Recorded data
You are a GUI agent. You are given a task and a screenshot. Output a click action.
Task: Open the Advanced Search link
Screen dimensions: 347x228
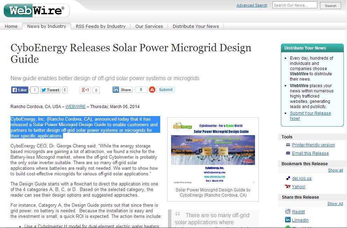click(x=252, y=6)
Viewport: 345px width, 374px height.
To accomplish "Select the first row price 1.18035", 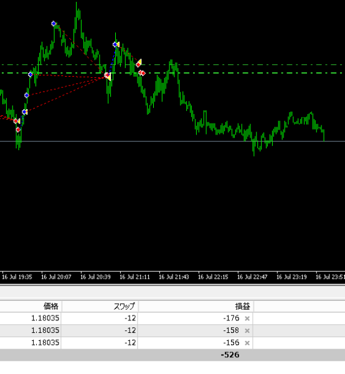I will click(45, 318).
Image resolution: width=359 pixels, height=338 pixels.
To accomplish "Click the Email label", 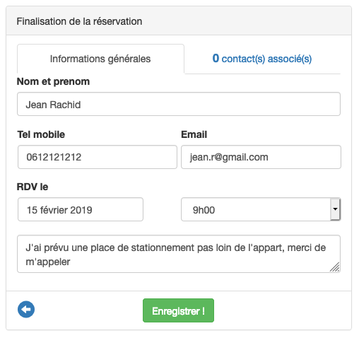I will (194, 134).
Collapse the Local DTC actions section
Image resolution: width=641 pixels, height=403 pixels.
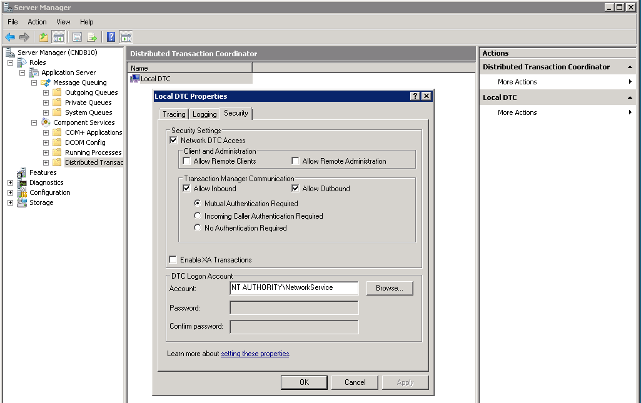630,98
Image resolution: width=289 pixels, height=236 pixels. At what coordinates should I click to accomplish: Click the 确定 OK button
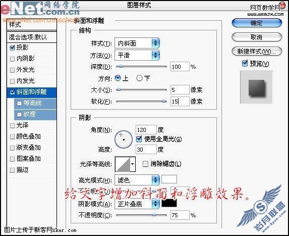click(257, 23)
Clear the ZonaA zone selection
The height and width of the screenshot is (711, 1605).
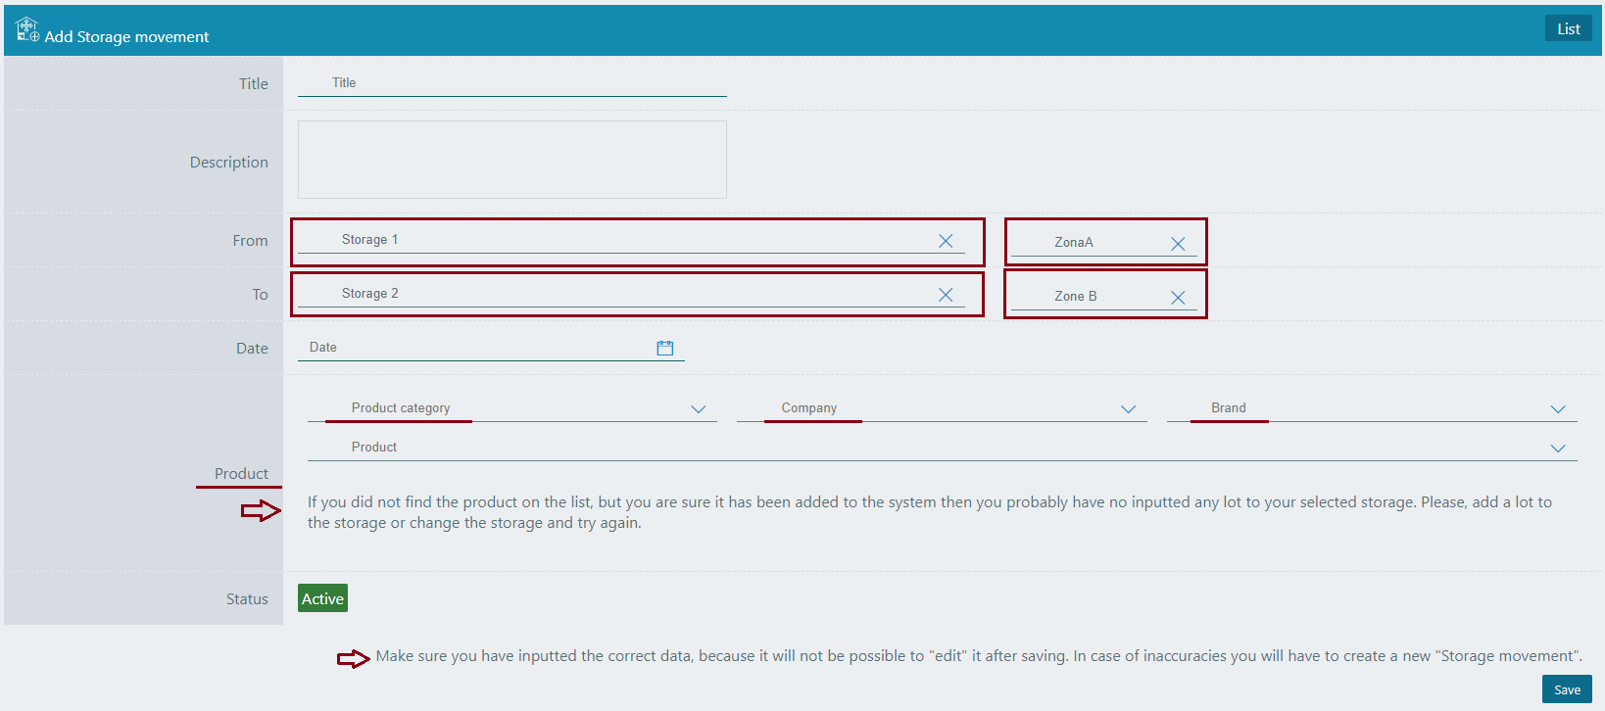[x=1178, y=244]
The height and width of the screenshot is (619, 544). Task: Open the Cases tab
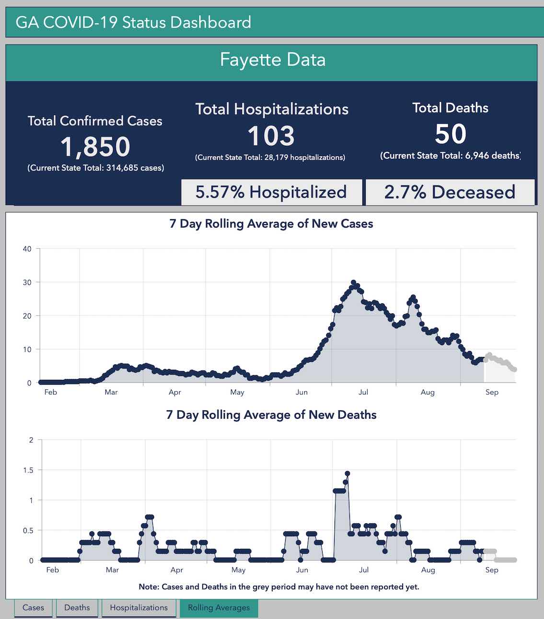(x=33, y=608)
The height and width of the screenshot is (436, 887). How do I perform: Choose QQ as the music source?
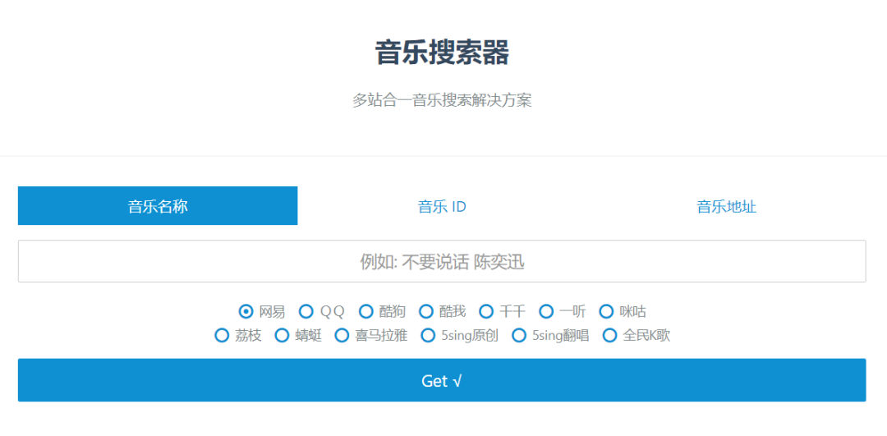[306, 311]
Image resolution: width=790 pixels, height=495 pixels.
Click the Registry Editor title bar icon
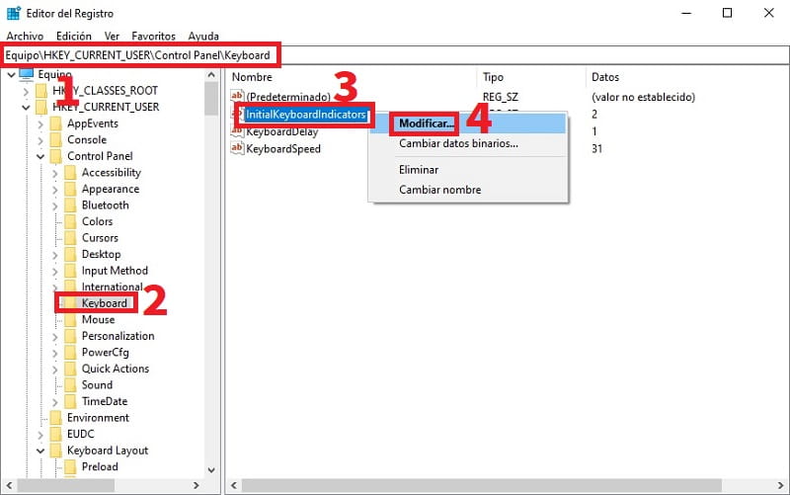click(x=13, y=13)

Required work
The answer must be an exact transcription of the lines from the one containing "Collapse the Local DTC actions section" through the last line of the records above, both included, with no pictures.

Response
Collapse the Local DTC actions section
Image resolution: width=641 pixels, height=403 pixels.
630,98
Image resolution: width=289 pixels, height=236 pixels. At what coordinates should I click to accomplish: Click the 确定 OK button
click(257, 23)
Clear the ZonaA zone selection
The height and width of the screenshot is (711, 1605).
[x=1178, y=244]
The height and width of the screenshot is (619, 544). Task: Open the Cases tab
(x=33, y=608)
The height and width of the screenshot is (436, 887). How do I perform: Choose QQ as the music source?
[306, 311]
Image resolution: width=790 pixels, height=495 pixels.
Click the Registry Editor title bar icon
click(x=13, y=13)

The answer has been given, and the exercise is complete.